Memahami paradigma penilaian ini penting bagi semua pihak dalam dunia pendidikan, baik itu pemerintah, sekolah, maupun siswa dan orang tua. Kembali pada UN tanpa memperhatikan perubahan paradigma dapat mengakibatkan kemunduran, di mana siswa hanya belajar untuk ujian tanpa benar-benar memahami materi. UN yang berfokus pada hasil akhirnya saja bisa menimbulkan kecemasan berlebihan, tekanan, dan ketidakjujuran dalam proses belajar mengajar. Ini bertentangan dengan semangat pendidikan yang sebenarnya, yaitu menumbuhkan minat belajar dan kemandirian dalam belajar pada setiap siswa.

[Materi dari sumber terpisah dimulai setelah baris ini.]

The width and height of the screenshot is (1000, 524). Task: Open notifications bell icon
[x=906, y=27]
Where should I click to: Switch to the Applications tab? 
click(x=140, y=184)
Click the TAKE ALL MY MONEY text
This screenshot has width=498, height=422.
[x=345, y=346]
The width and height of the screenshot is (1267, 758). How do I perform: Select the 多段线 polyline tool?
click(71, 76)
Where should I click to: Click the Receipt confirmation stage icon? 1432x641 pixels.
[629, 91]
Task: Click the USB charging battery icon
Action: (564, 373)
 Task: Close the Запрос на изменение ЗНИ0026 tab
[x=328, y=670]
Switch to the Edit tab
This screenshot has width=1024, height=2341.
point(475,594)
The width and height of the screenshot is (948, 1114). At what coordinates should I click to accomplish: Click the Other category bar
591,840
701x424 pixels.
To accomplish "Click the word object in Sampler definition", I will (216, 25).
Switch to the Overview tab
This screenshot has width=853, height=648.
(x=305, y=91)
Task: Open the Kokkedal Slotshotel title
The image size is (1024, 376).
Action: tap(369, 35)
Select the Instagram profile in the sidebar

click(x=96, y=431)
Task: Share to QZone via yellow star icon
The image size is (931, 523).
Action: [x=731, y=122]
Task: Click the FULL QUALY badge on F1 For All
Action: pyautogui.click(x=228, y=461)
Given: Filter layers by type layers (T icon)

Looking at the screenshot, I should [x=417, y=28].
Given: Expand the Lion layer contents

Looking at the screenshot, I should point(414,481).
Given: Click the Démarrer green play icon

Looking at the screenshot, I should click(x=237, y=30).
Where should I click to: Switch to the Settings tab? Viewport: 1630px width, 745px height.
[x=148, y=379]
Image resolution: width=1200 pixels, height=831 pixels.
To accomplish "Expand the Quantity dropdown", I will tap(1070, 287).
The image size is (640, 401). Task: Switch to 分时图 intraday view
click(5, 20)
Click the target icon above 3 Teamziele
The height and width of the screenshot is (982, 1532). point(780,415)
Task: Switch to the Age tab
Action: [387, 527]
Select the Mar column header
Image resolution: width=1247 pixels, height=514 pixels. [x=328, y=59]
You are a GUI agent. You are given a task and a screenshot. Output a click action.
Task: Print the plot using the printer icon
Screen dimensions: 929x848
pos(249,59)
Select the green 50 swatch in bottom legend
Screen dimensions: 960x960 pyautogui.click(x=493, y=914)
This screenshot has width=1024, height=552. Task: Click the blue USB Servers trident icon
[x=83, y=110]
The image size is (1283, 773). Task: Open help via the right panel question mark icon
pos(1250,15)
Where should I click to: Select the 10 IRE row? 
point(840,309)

Penting bagi sistem pendidikan untuk menyadari bahwa penilaian bukan hanya alat untuk mengevaluasi, tetapi juga untuk memotivasi dan mengembangkan bakat dan minat siswa. Jika UN harus diberlakukan kembali, maka sebaiknya ia tidak menjadi satu-satunya alat untuk menentukan kelulusan, melainkan sebagai bagian dari evaluasi yang lebih luas dan menyeluruh. Dengan paradigma ini, UN berfungsi sebagai alat pemetaan yang memberikan data tentang kondisi pendidikan nasional, tetapi tidak menekan siswa dan sekolah hanya untuk mengejar angka.
Oleh karena itu, pemahaman akan paradigma penilaian yang baru ini sangat penting bagi sistem pendidikan kita. Hanya dengan cara inilah, kita dapat memastikan bahwa setiap siswa mendapatkan pengalaman belajar yang bermakna dan pendidikan yang membentuk mereka menjadi pribadi yang berintegritas dan siap menghadapi tantangan di masa depan (***)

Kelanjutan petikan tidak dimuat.